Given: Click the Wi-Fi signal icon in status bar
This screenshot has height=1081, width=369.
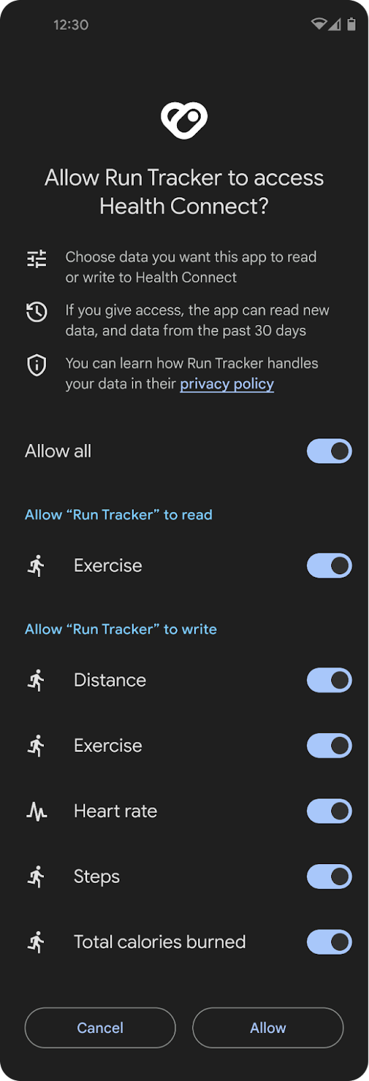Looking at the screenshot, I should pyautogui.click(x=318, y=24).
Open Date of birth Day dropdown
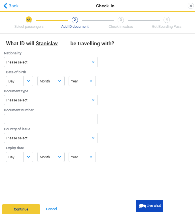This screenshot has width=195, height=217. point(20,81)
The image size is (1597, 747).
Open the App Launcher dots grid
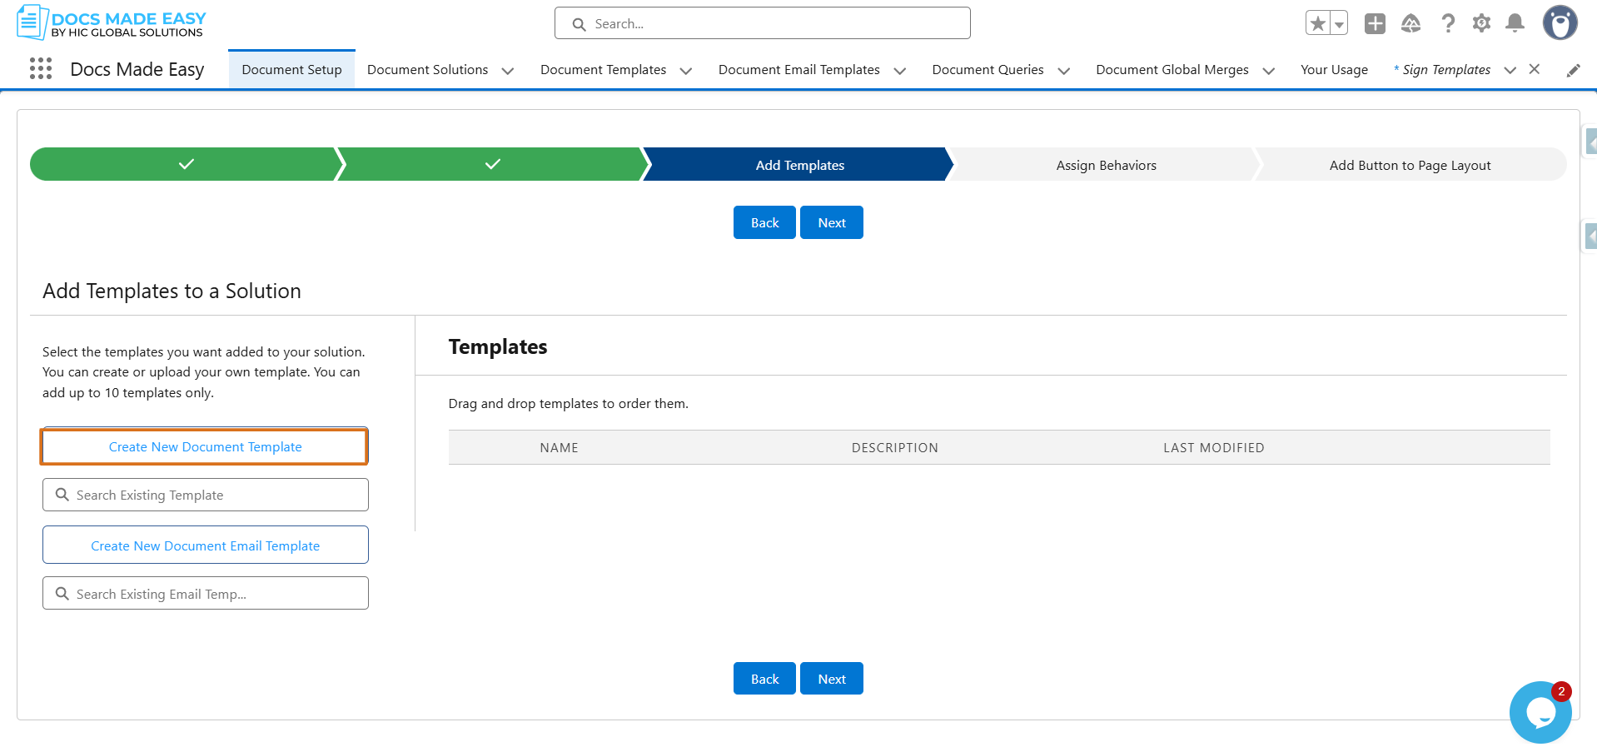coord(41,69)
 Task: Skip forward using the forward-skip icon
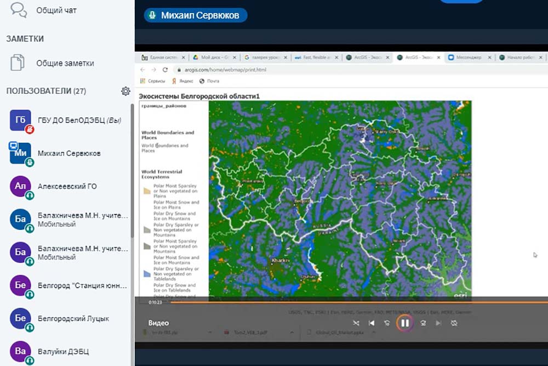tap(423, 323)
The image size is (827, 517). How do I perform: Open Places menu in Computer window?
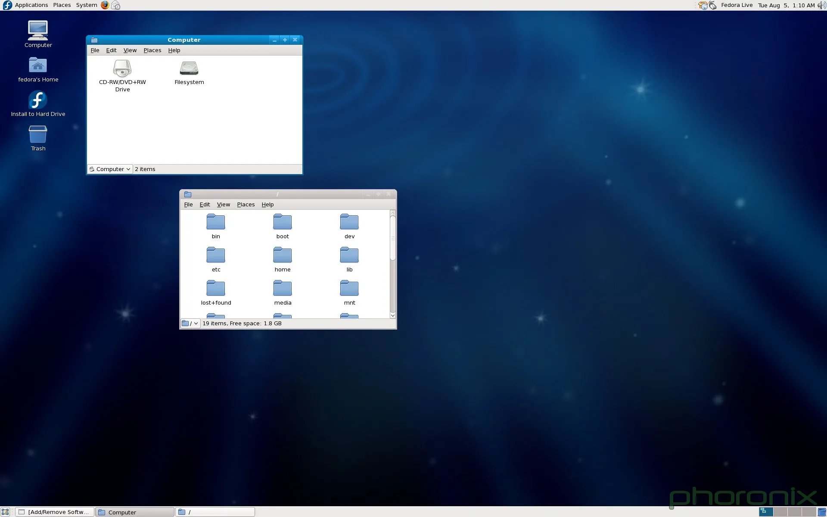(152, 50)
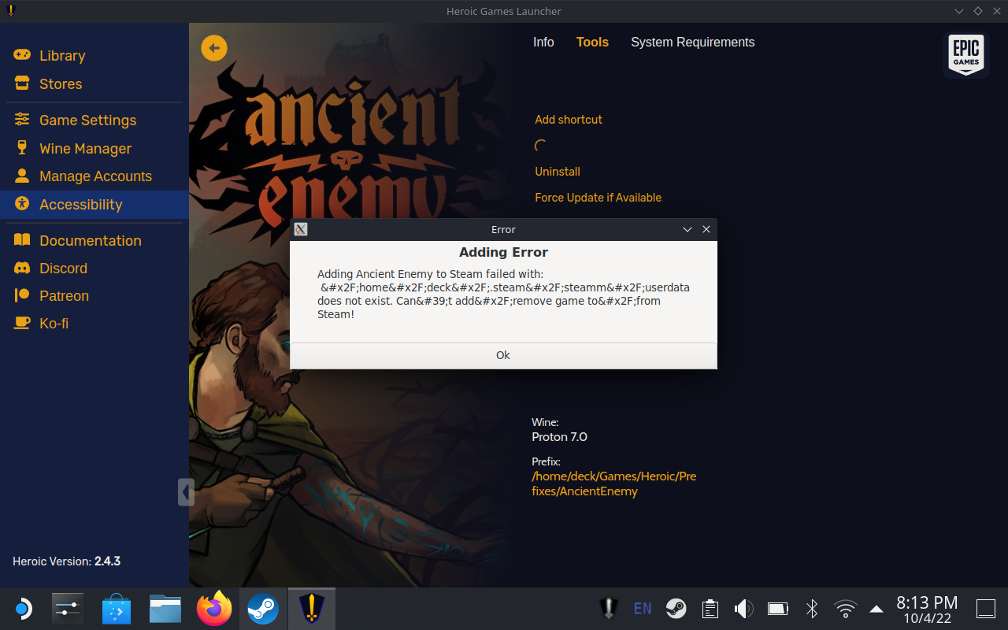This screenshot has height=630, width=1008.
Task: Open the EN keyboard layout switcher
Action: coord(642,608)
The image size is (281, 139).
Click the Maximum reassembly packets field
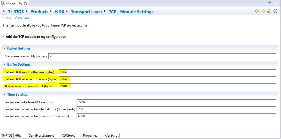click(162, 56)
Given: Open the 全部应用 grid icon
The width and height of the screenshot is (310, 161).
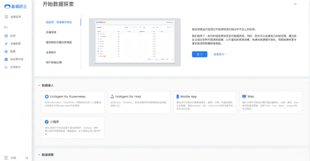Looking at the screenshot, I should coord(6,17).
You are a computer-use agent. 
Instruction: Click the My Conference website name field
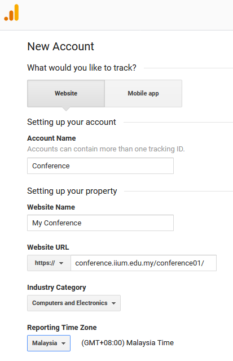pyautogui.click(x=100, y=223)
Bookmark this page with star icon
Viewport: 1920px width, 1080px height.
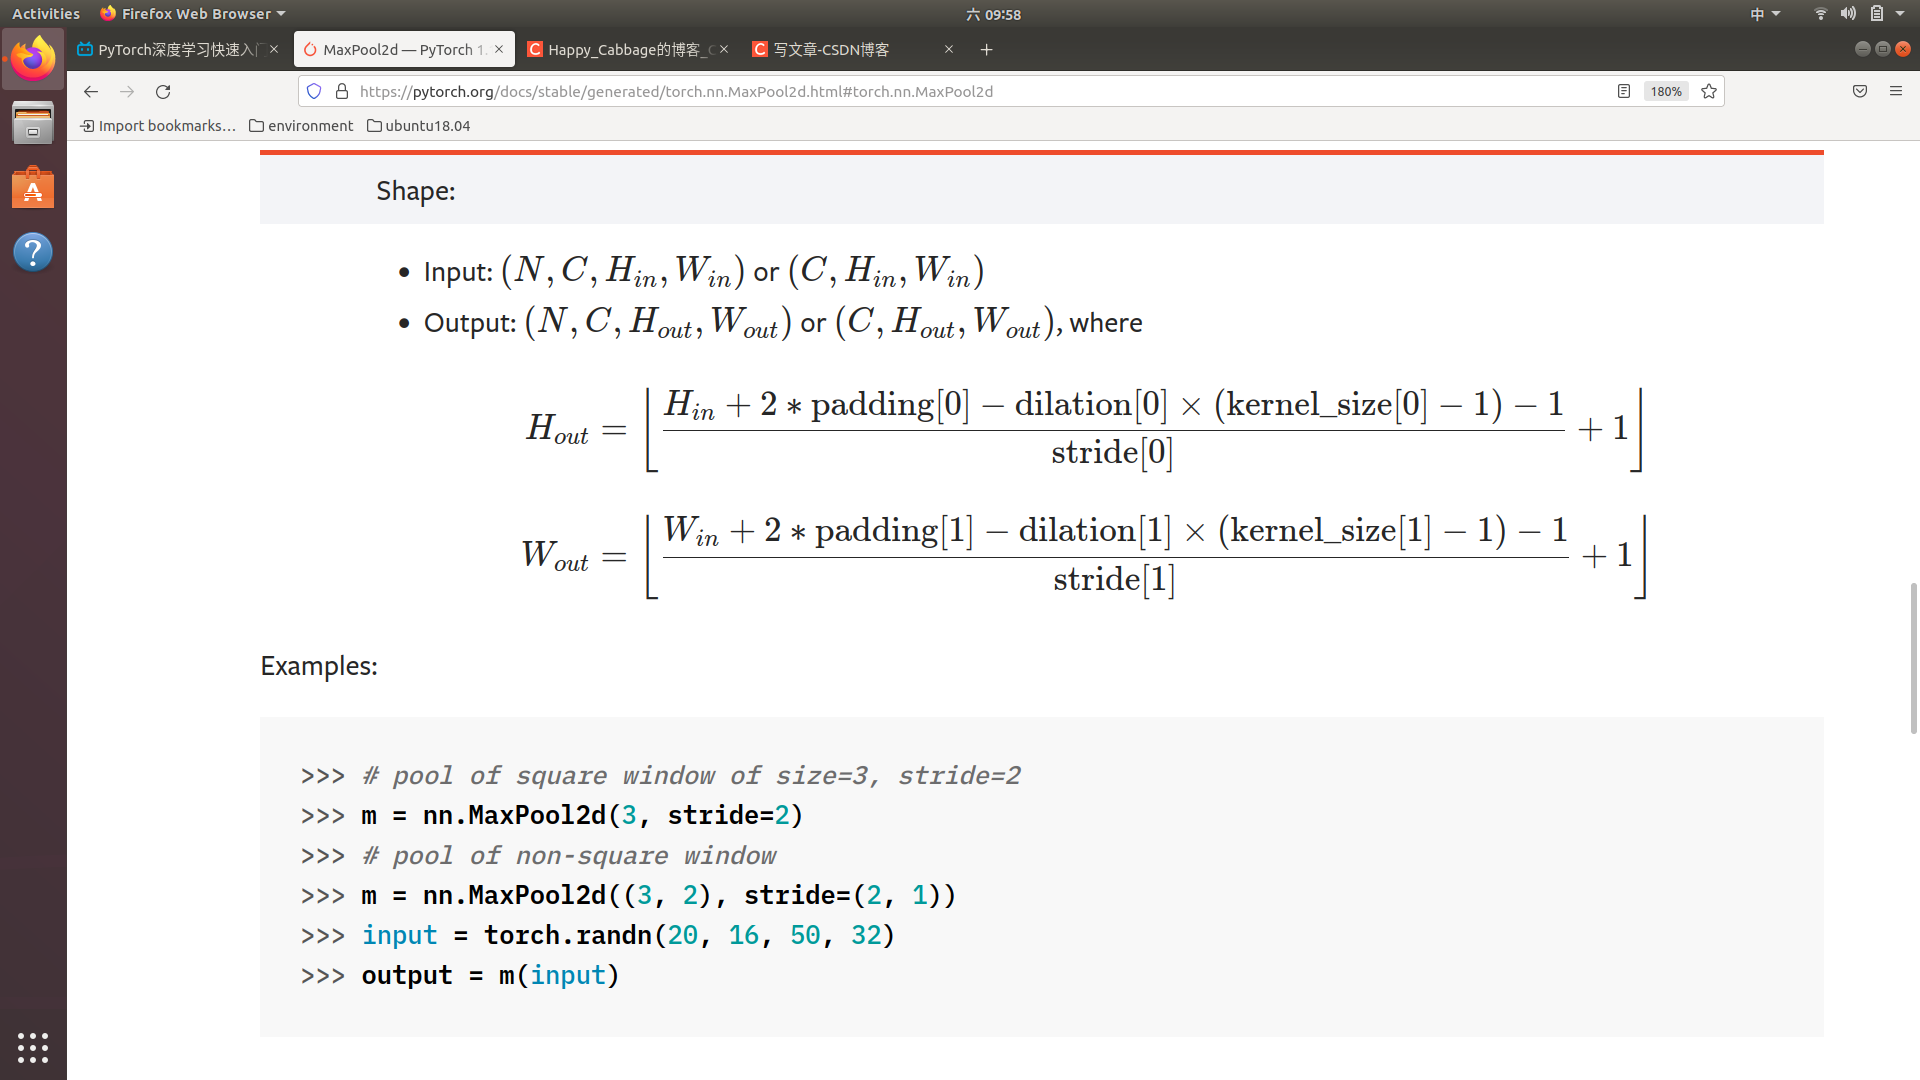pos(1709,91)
------
**Problem to work on**
Please give the material above as a numbered list of its lines, skipping any blank lines and leaving the pictures out.

**Answer to this problem**
1. Given: Click the Wi-Fi signal icon in status bar
2. This screenshot has height=1081, width=369.
3. Looking at the screenshot, I should pyautogui.click(x=318, y=24).
4. Open Date of birth Day dropdown
5. This screenshot has width=195, height=217. point(20,81)
6. The image size is (1597, 747).
7. Open the App Launcher dots grid
8. coord(41,69)
9.  Task: Skip forward using the forward-skip icon
10. tap(423, 323)
11. The image size is (827, 517). How do I perform: Open Places menu in Computer window?
12. (152, 50)
13. This screenshot has height=630, width=1008.
14. Task: Open the EN keyboard layout switcher
15. Action: coord(642,608)
16. The image size is (281, 139).
17. Click the Maximum reassembly packets field
18. click(162, 56)
19. Given: Open the 全部应用 grid icon
20. The width and height of the screenshot is (310, 161).
21. Looking at the screenshot, I should coord(6,17).
22. You are a computer-use agent. 
23. Instruction: Click the My Conference website name field
24. pyautogui.click(x=100, y=223)
25. Bookmark this page with star icon
26. Viewport: 1920px width, 1080px height.
27. pos(1709,91)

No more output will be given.